Cargill is four months ahead of schedule on the labeling rollout (originally slated for Memorial Day weekend), after making the initial announcement in November.
“After the March 2012 news media and social media furor over the production and use of FTB in ground beef, we conducted considerable consumer research,” Mike Martin, Cargill’s director of communications, told FoodNavigator-USA. “We felt it was important to gather consumer feedback, given the amount of misinformation that swirled around about FTB.”
The firm surveyed multiple retail customers and conducted surveys and focus groups on more than 3,000 consumers in the months following the “pink slime” scandal that rocked rival ground beef supplier Beef Products Inc. Cargill escaped much of the criticism because it uses citric acid to kill pathogens, as opposed to BPI, which uses ammonium hydroxide on its "lean finely textured beef."
“We found that, when we explained—what FTB is, how it produced and what the value is—consumers have no issues with the USDA-approved product or process. However, they do prefer to know when FTB is included in ground beef, even though FTB is 100% pure beef and does not require labeling.”
As part of its effort to prove its dedication to transparency, Cargill also created a website, GroundBeefAnswers.com, about the contentious meat product. Moreover, Cargill’s Our Certified brand now features front-of-pack QR codes linking to the CargillGroundBeef.com website, which traces ground beef back to the Cargill processing facility where it was produced.

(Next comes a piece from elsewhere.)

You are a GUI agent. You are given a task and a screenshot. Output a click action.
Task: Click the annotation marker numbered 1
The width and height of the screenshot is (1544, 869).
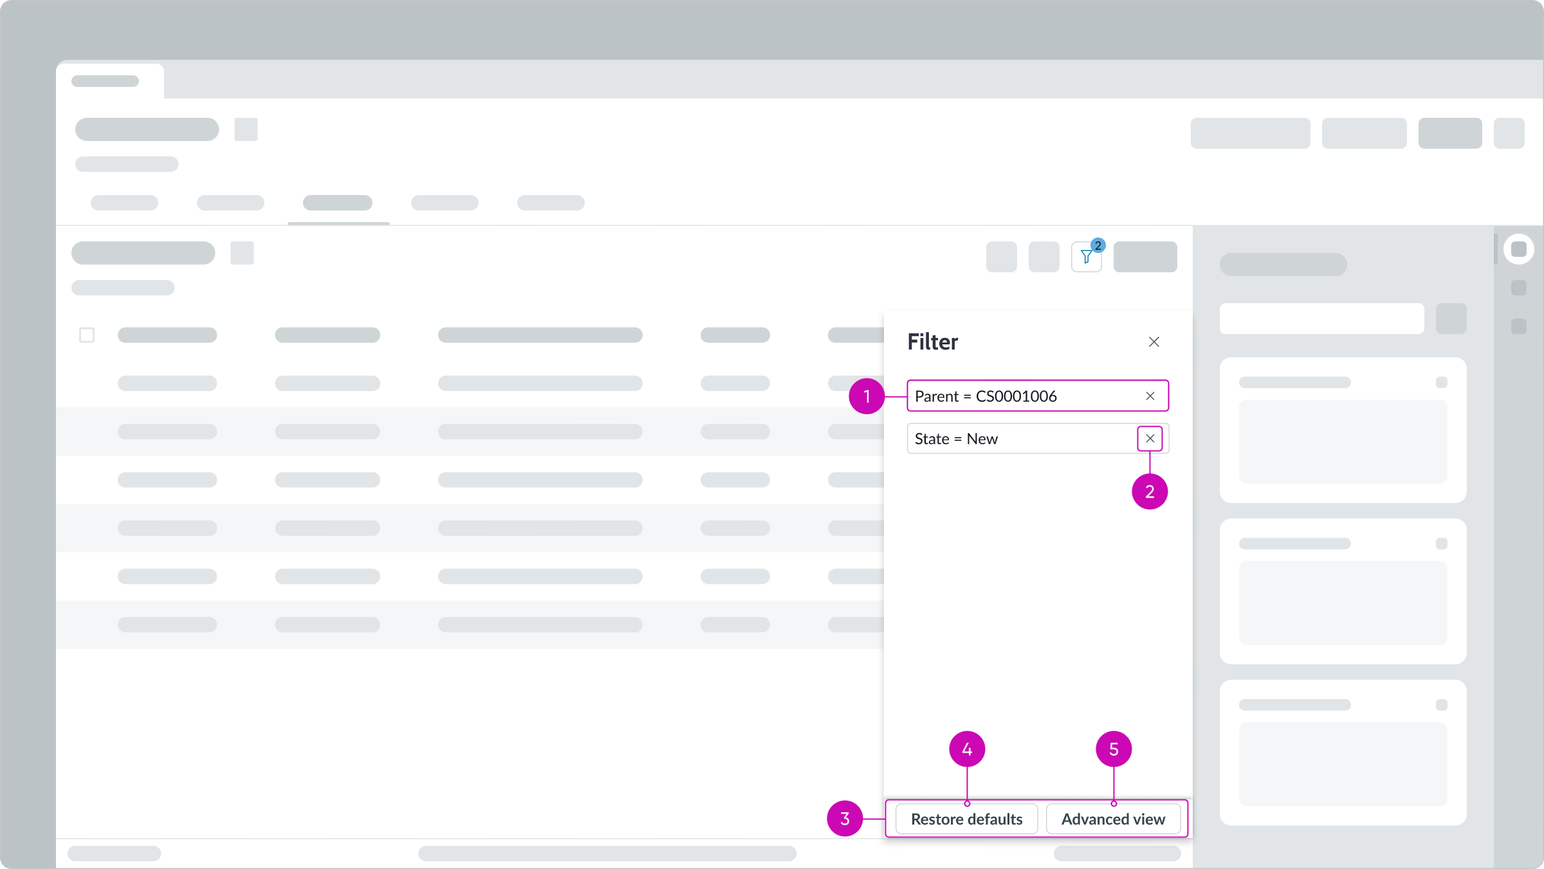(x=867, y=396)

“More than ever, consumers are interested in how the food they eat is produced, and we are committed to providing industry leadership with a greater level of transparency,” John Keating, Cargill Beef president, said. “We are supplying consumers with information that should give them complete confidence in the quality, nutrition, flavor and affordability of the ground beef they feed their families. That’s important to them, which makes it important to us, and it is what the category leader needs to be doing.”